Large Marge stared at Mama a long time, disappointment etched in the lines of her face. “Well. These things take time. Just know that we are here. We’ll help you. All you have to do is ask. I don’t care if it’s the middle of the night in January. You come to me, okay? I don’t care what you’ve done or what he’s done. You come to me and I’ll help.”

Leni couldn’t help herself. She launched herself around the coffee table and into Large Marge’s arms. The woman’s comforting bulk enfolded her, made her feel safe. “Come on,” Large Marge said. “Let’s get you to school. There aren’t many days left before you graduate.”

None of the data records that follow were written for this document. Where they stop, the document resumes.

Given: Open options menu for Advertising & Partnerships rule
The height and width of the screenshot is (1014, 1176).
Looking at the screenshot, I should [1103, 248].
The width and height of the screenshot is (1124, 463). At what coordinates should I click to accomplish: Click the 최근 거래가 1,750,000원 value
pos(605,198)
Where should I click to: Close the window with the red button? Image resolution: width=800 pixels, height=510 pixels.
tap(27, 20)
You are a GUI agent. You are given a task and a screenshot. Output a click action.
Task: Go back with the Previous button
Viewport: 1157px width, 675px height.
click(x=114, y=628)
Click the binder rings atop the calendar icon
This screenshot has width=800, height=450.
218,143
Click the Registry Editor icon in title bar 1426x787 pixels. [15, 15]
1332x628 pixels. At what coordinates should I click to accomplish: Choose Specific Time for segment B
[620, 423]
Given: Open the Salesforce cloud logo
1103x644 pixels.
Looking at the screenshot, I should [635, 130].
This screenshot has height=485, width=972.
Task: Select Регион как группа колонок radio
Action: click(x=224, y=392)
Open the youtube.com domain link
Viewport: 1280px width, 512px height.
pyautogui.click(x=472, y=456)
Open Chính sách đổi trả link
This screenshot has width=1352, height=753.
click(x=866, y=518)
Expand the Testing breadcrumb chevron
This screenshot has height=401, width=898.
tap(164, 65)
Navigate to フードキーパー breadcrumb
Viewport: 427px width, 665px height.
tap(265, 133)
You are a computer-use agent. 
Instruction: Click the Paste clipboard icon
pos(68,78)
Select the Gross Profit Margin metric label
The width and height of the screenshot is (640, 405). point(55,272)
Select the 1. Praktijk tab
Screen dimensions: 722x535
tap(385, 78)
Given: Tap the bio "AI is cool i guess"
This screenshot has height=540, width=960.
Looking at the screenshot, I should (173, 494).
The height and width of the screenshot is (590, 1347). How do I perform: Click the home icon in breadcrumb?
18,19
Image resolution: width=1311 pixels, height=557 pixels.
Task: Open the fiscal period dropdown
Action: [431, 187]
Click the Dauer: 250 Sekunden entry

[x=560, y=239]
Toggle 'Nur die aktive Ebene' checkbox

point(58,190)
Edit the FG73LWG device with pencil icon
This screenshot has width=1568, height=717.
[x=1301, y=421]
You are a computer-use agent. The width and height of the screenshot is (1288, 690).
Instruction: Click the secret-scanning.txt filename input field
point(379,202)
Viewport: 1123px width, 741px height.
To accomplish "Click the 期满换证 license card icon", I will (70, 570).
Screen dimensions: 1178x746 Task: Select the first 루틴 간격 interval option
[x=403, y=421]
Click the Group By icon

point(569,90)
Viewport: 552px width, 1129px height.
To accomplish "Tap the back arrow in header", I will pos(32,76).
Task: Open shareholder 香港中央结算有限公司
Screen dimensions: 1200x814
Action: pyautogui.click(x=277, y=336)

Leni grabbed her backpack and slung it over her shoulder. After a fierce hug for her mother, a whispered, “
We need to talk about this
,” Leni followed Large Marge outside. They were halfway to the truck when Dad appeared, holding a five-gallon jug of gasoline.

“Leaving so soon?” he said.

“Just a cup of coffee, Ernt. I’ll drive Leni to school. I’m heading to the store.”

He dropped the plastic jug. It sloshed beside him. “No.”

Large Marge frowned. “No, what?”

“No one leaves this place without me anymore. There’s nothing out there for us.”

“She’s five days away from graduating. Of course she’s going to finish.”

“Fat chance, fat lady,” Dad said. “I need her at the homestead. Five days is nothing. They’ll give her the damned piece of paper.”

“You want to fight this battle?” Large Marge advanced, bracelets clattering. “If this young woman misses a single day of school, I will call the state and turn you in, Ernt Allbright. Don’t think for one second I won’t. You can be as batshit crazy and mean as you want, but you are not going to stop this beautiful girl from finishing high school. You got it?”

“The state won’t care.”

“Oh. They will. Trust me. You want me talking to the authorities about what goes on here, Ernt?”

“You don’t know shit.”

“Yeah, but I’m a big woman with a big mouth. You want to push me?”

“Go ahead. Take her to school, if it means so damned much to you.” He looked at Leni. “I’ll pick you up at three. Don’t keep me waiting.”

Leni nodded and climbed into the old International Harvester, with its ragtag cloth-covered seats. They drove down the bumpy driveway, past the
newly skinned log poles. Out on the main road, rambling through a cloud of dust, Leni realized she was crying.

It felt overwhelming suddenly. The stakes were too high. What if Mama ran and Dad really did find her and kill her?

Large Marge pulled up in front of the school and parked. “It’s not fair that you have to deal with this. But life ain’t fair, kid. You know that, I guess. You could call the police.”

“And if I get her killed? How’s my life after that?”

Large Marge nodded. “You come to me if you need help. Okay? Promise?”

“Sure,” Leni said dully.

Large Marge leaned toward Leni, popped open the creaky glove box, took out a thick envelope. “I have something for you.”

Leni was used to Large Marge’s gifts. A candy bar, a paperback novel, a shiny barrette. Large Marge often had something to press in Leni’s palm at the end of the workday at the store.

Leni looked down at the envelope. It was from the University of Alaska. It had been mailed to Lenora Allbright, in care of Marge Birdsall at the Kaneq General Store.

Her hands were shaking as she tore it open and read the first line.
We are pleased to offer you
 …

Leni looked at Large Marge. “I got in.”

“Congratulations, Leni.”

Leni felt numb. She’d been
accepted
.

To college.

“Now what?” Leni said.

“You go,” Large Marge said. “I’ve talked to Tom. He’s going to pay for it. Tica and I are buying your books and Thelma is giving you spending money. You’re one of us and we have your back. No excuses, kid. You leave this place the second you can. Run like hell, kid, and don’t look back. But Leni—”

“Yeah?”

“You be careful as hell until the day you leave.”